--- Given passage ---

Church of St Marylebone

The Parish Church of St Marylebone is one of those grandiose, eighteenth-century churches for which our capital is so rightly famous. As one might expect, a name-call of the great and the good associated with this church is long and interesting. It was to this church that Charles Wesley sought a final resting place. As well as living in the parish, he was concerned that his rector (and Bishop of Hereford) might have thought him a dissenter (a non-Anglican protestant) and therefore unsuitable for Anglican burial and funeral rites. Said he:

"Sir, whatever the world may say of me, I have lived, and I die, a member of the Church of England. I pray you to bury me in your churchyard."

This was granted, and to this day, a memorial to the greatest English hymn writer stands in the grounds. The Reverend Mr Wesley might have been less enthusiastic an Anglican in our day than his own, for the state church then was doctrinally sound, if a little stiff and formalistic.

I was a little sad to think that the hand which penned And Can it be, the mouth which first mimed Love Divine and the brain which first constructed Arise, my Soul, Arise should here be interred, decomposed to dust, even in the shadow of this lavish construction . Yet Wesley himself sounds better, composes better and looks better than even he did on earth, and the place which received his redeemed spirit was far more glorious than the one that received his lifeless corpse.

--- Records ---

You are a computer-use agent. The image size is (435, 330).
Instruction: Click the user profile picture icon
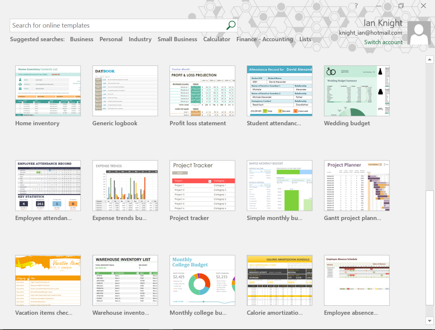point(419,32)
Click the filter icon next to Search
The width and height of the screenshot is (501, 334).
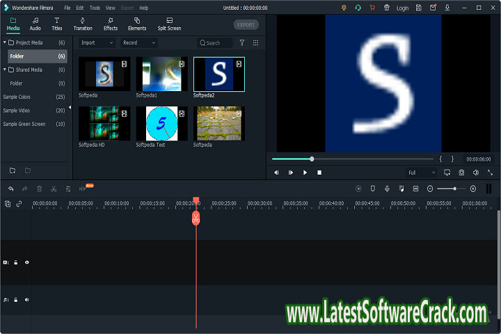point(242,43)
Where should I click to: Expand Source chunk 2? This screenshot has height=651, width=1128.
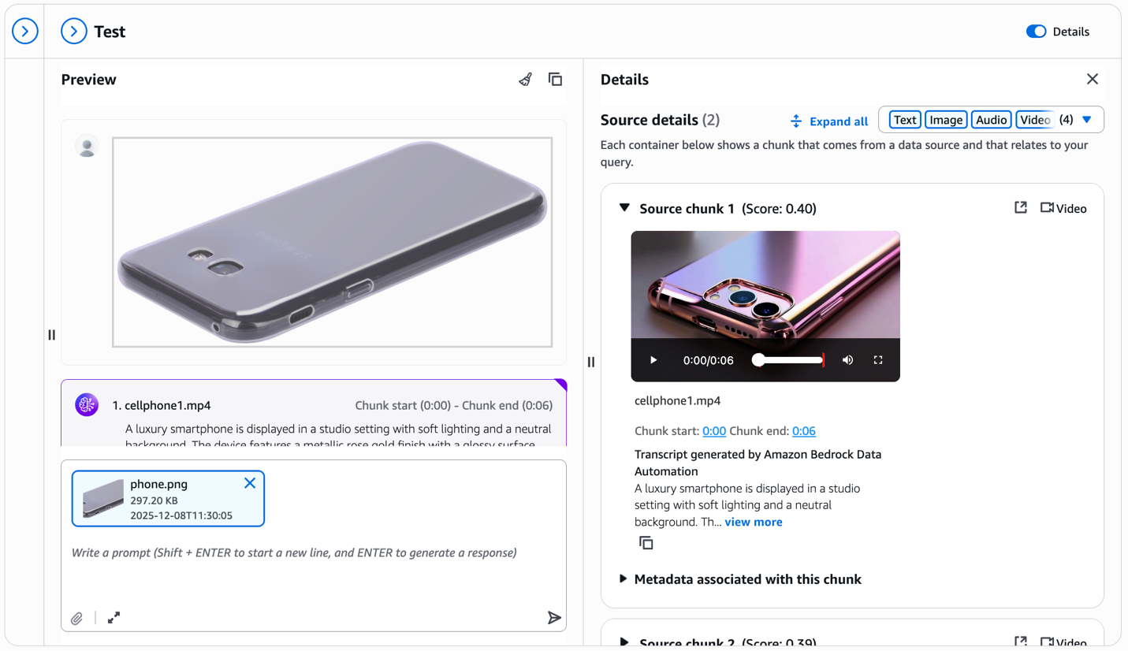click(x=624, y=642)
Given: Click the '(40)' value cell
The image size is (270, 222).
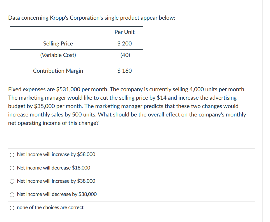Looking at the screenshot, I should tap(124, 55).
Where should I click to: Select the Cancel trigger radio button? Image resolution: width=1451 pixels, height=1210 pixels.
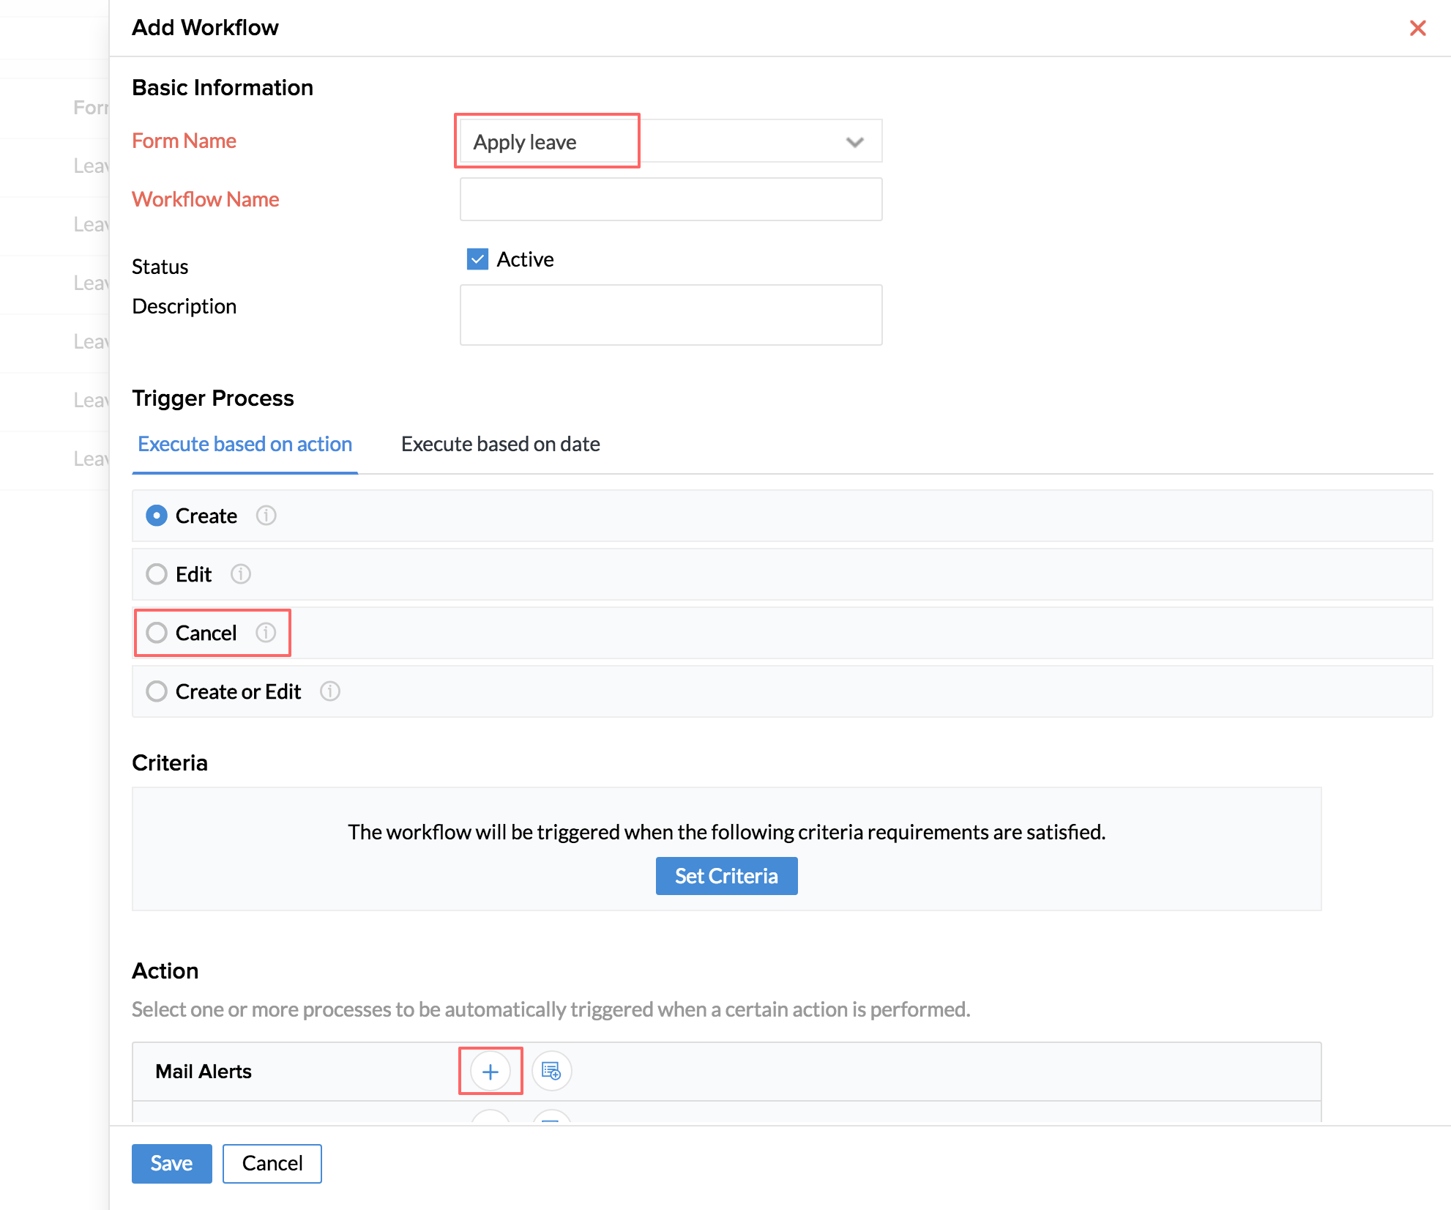click(157, 633)
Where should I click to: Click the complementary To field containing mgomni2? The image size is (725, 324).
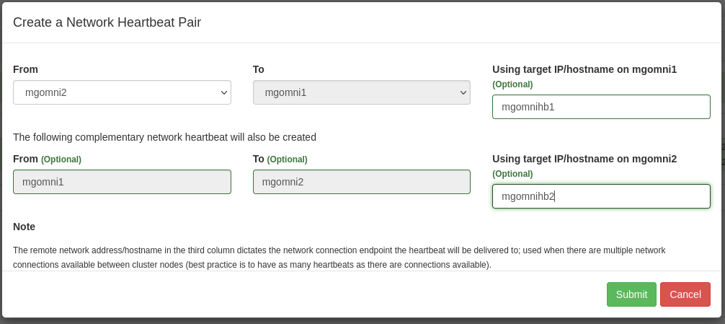pyautogui.click(x=361, y=182)
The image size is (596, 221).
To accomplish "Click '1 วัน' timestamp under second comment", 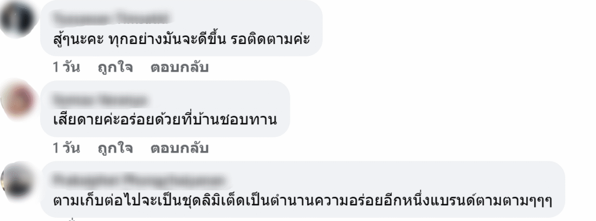I will [x=67, y=148].
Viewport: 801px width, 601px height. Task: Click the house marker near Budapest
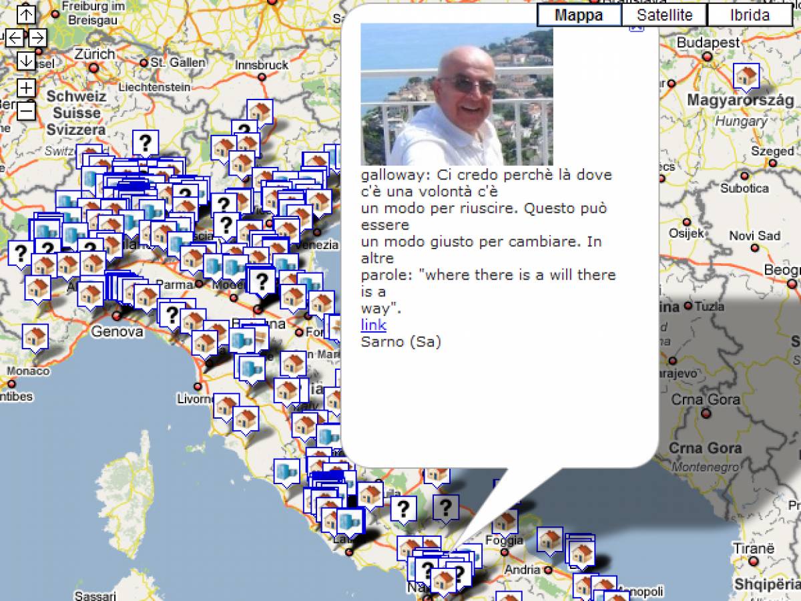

---

Copy the passage on the Church of St Marylebone from "I was a little" up to and including "his lifeless corpse.".

Task solution:
I was a little sad to think that the hand which penned And Can it be, the mouth which first mimed Love Divine and the brain which first constructed Arise, my Soul, Arise should here be interred, decomposed to dust, even in the shadow of this lavish construction . Yet Wesley himself sounds better, composes better and looks better than even he did on earth, and the place which received his redeemed spirit was far more glorious than the one that received his lifeless corpse.